Problem statement:
Begin the copy at the line that contains "Where should I", end it at the last line of the entries below, keep every word exact, and include no pictures.

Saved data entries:
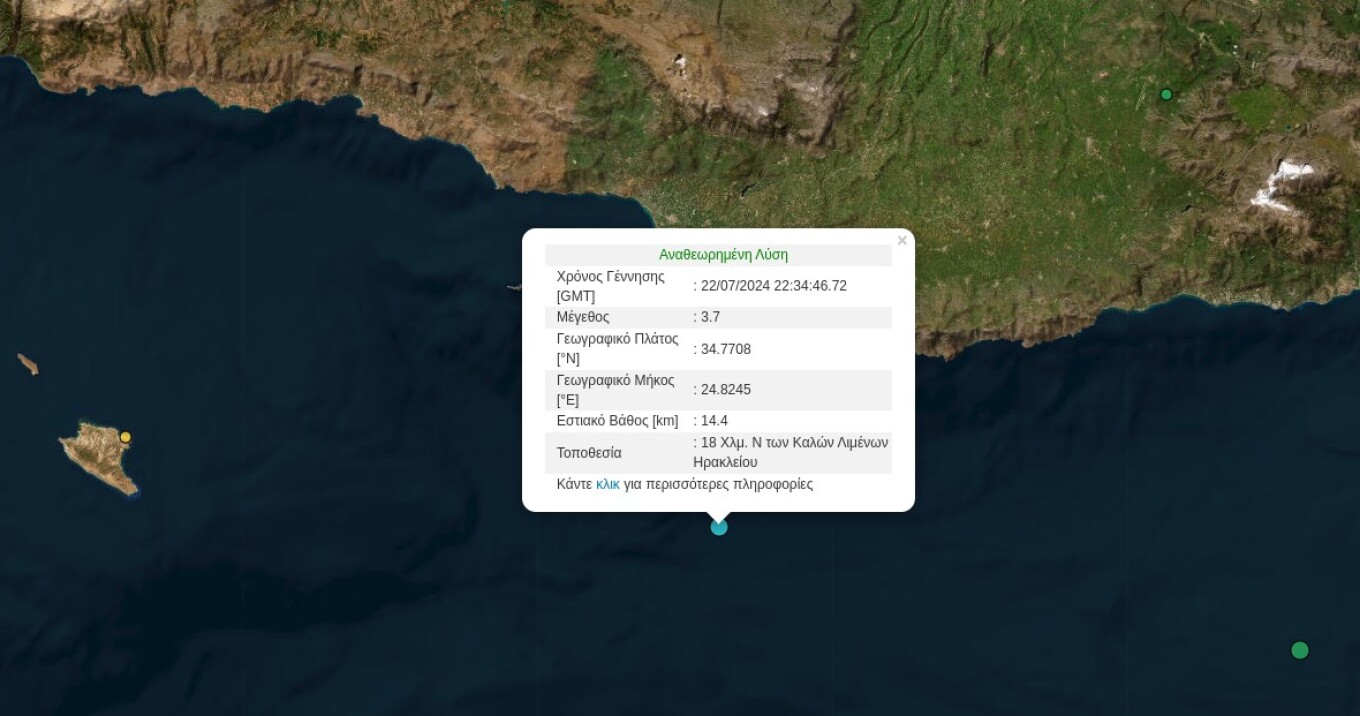The image size is (1360, 716).
Task: Click the 'Τοποθεσία' row label
Action: point(589,453)
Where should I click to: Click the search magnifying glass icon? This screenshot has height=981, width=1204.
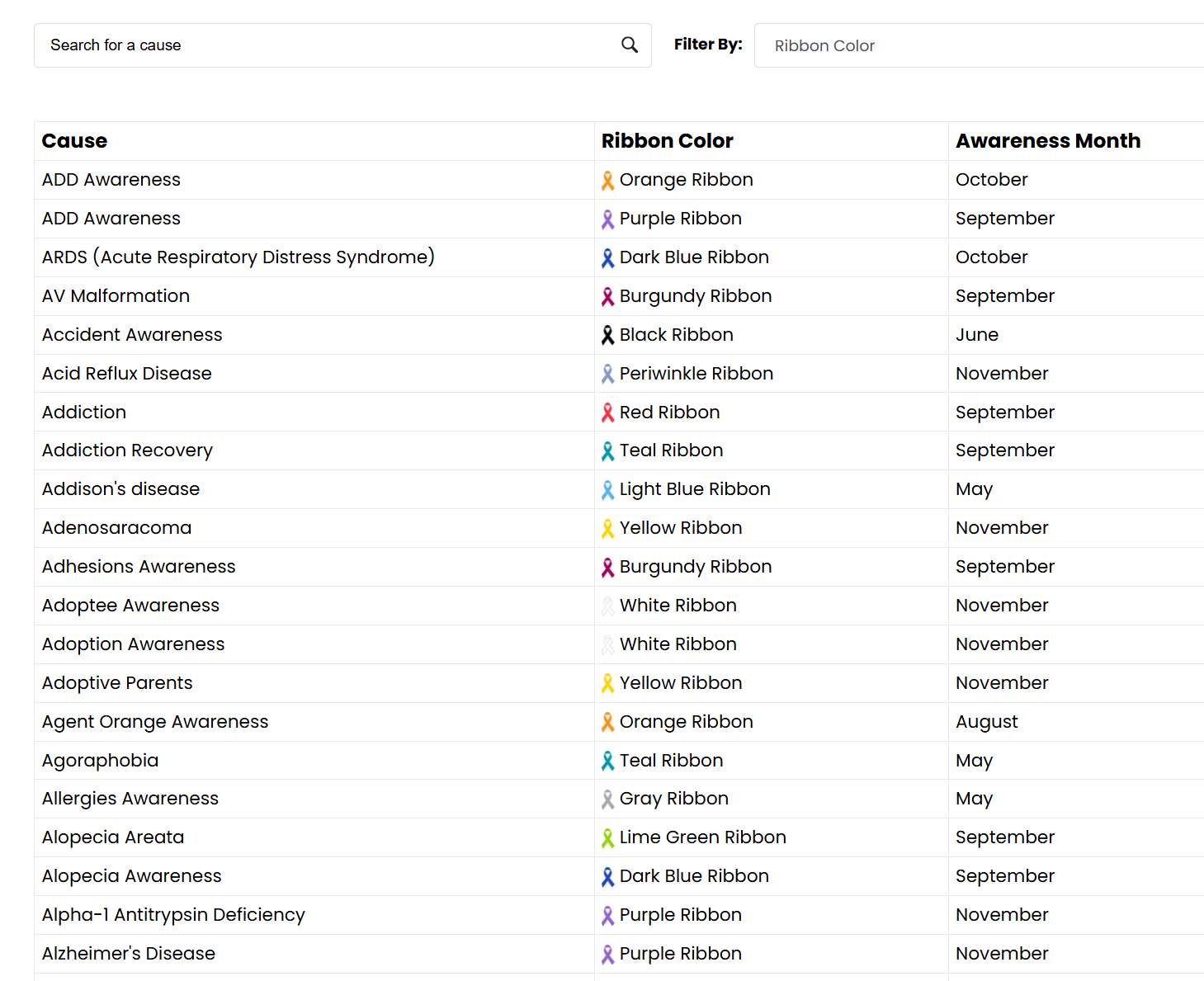tap(630, 45)
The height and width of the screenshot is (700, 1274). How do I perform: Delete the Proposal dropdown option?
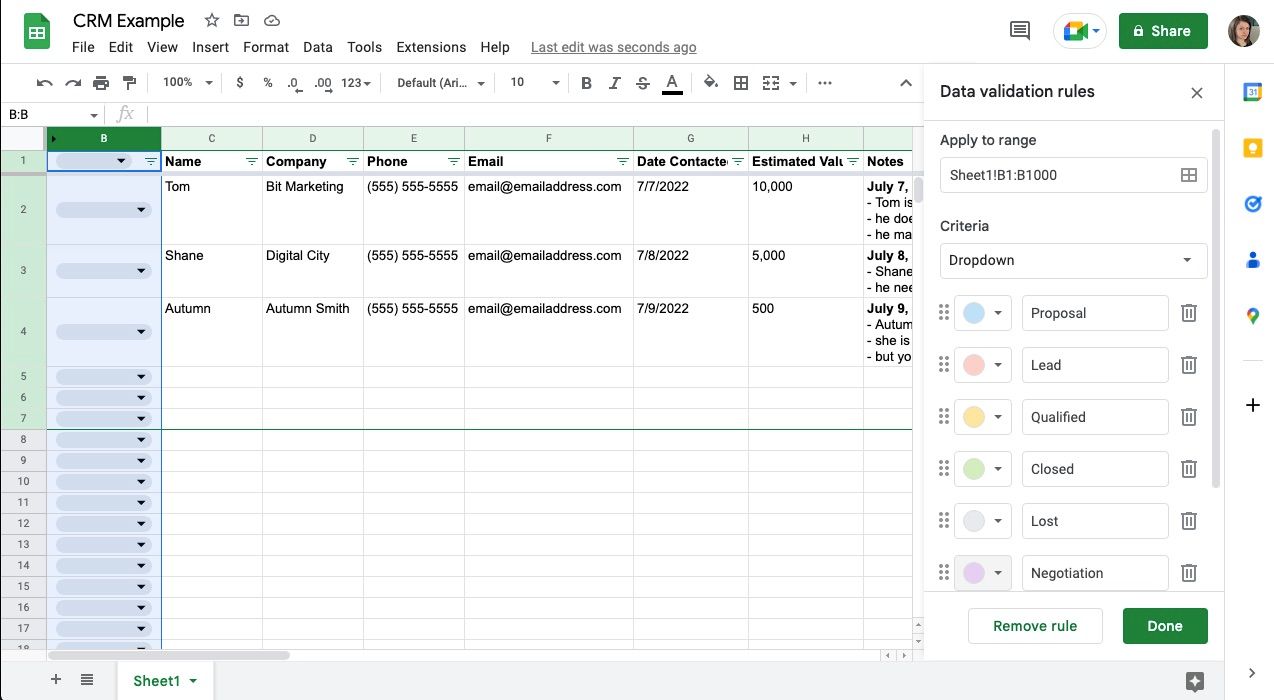tap(1188, 313)

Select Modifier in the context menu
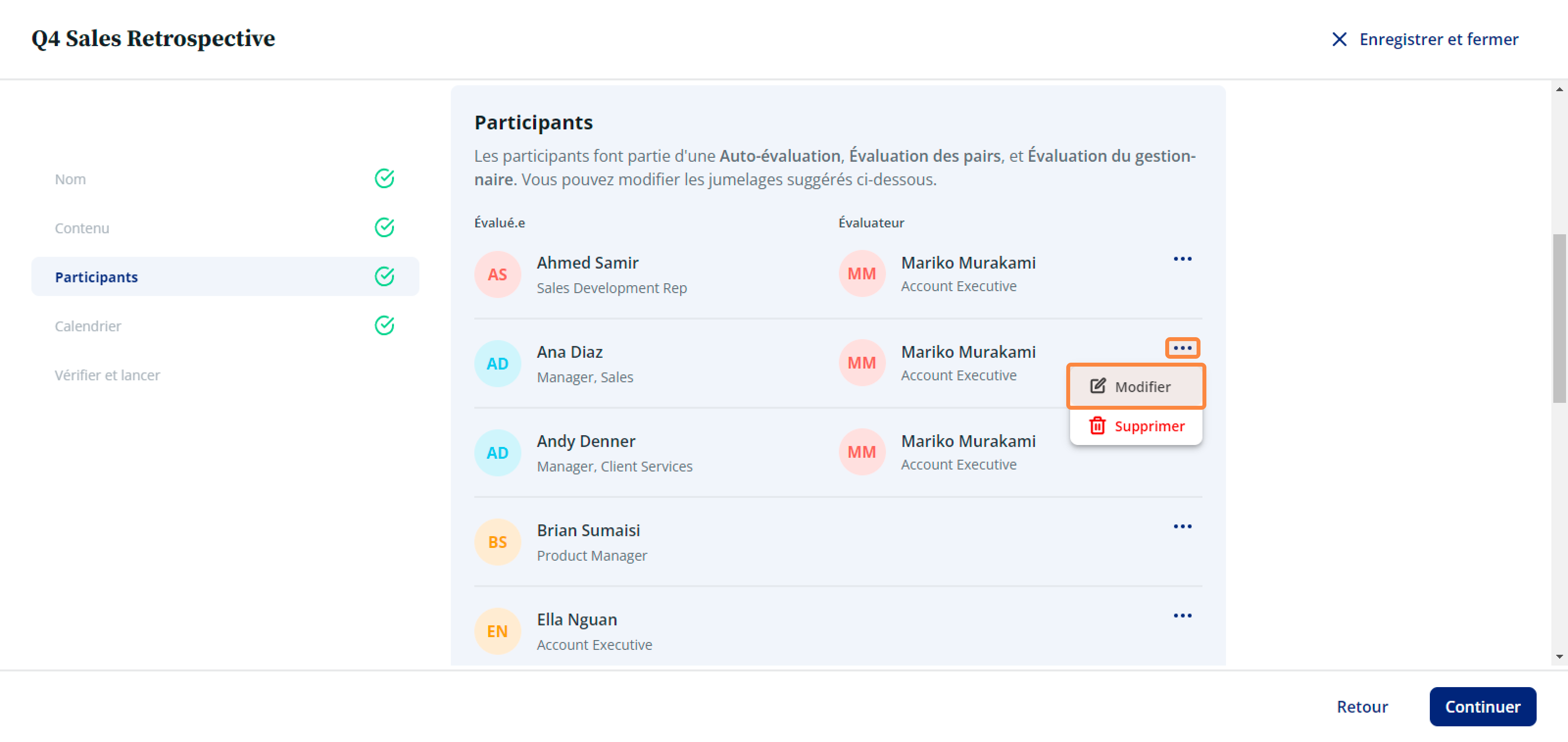tap(1135, 387)
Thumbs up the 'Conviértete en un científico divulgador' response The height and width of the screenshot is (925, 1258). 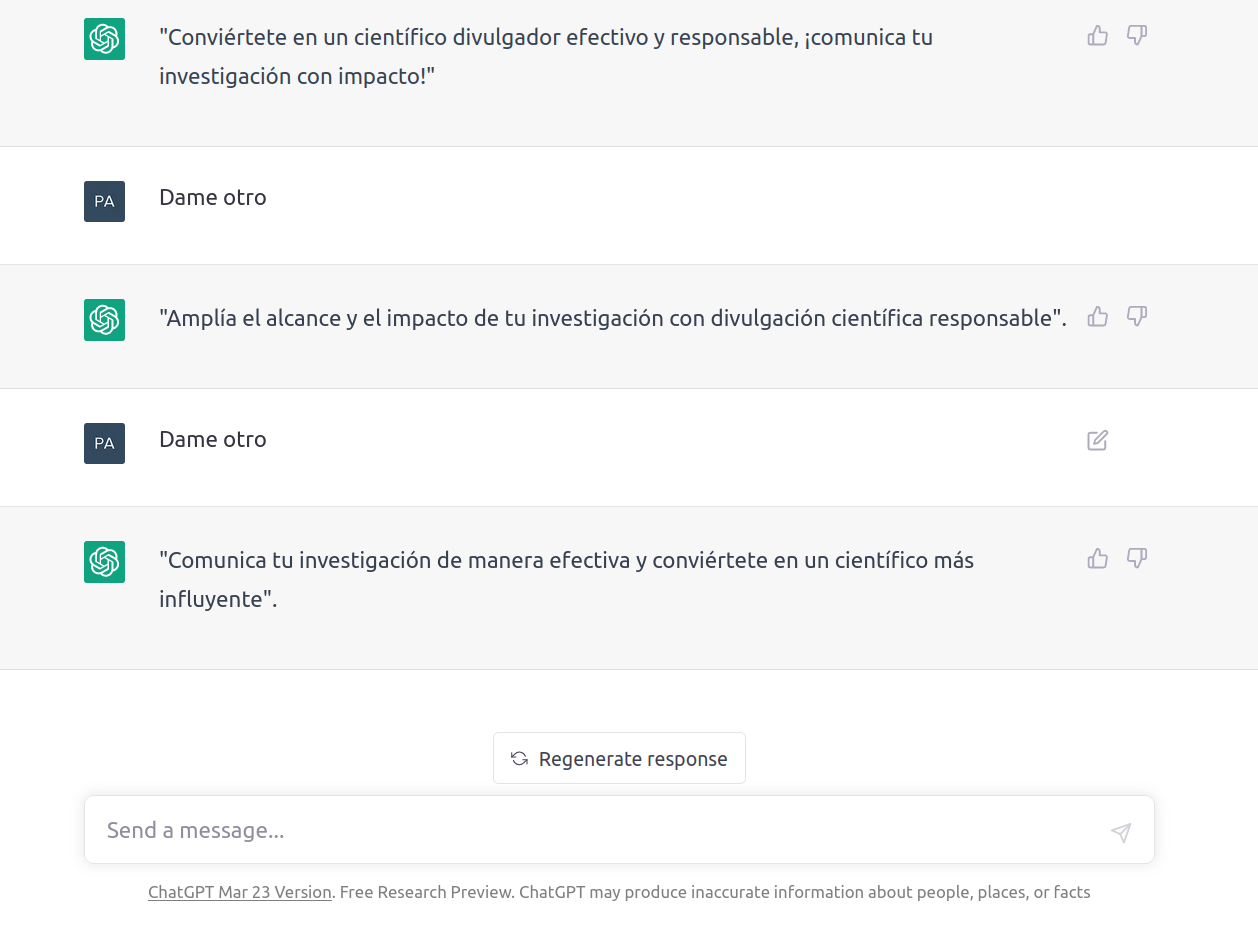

Response:
Where should I click to: Click the search magnifying glass icon? This screenshot has height=981, width=1204.
tap(630, 45)
The height and width of the screenshot is (700, 1274). How do I perform: Delete the Proposal dropdown option?
tap(1188, 313)

Select Modifier in the context menu
tap(1135, 387)
Thumbs up the 'Conviértete en un científico divulgador' response The height and width of the screenshot is (925, 1258). 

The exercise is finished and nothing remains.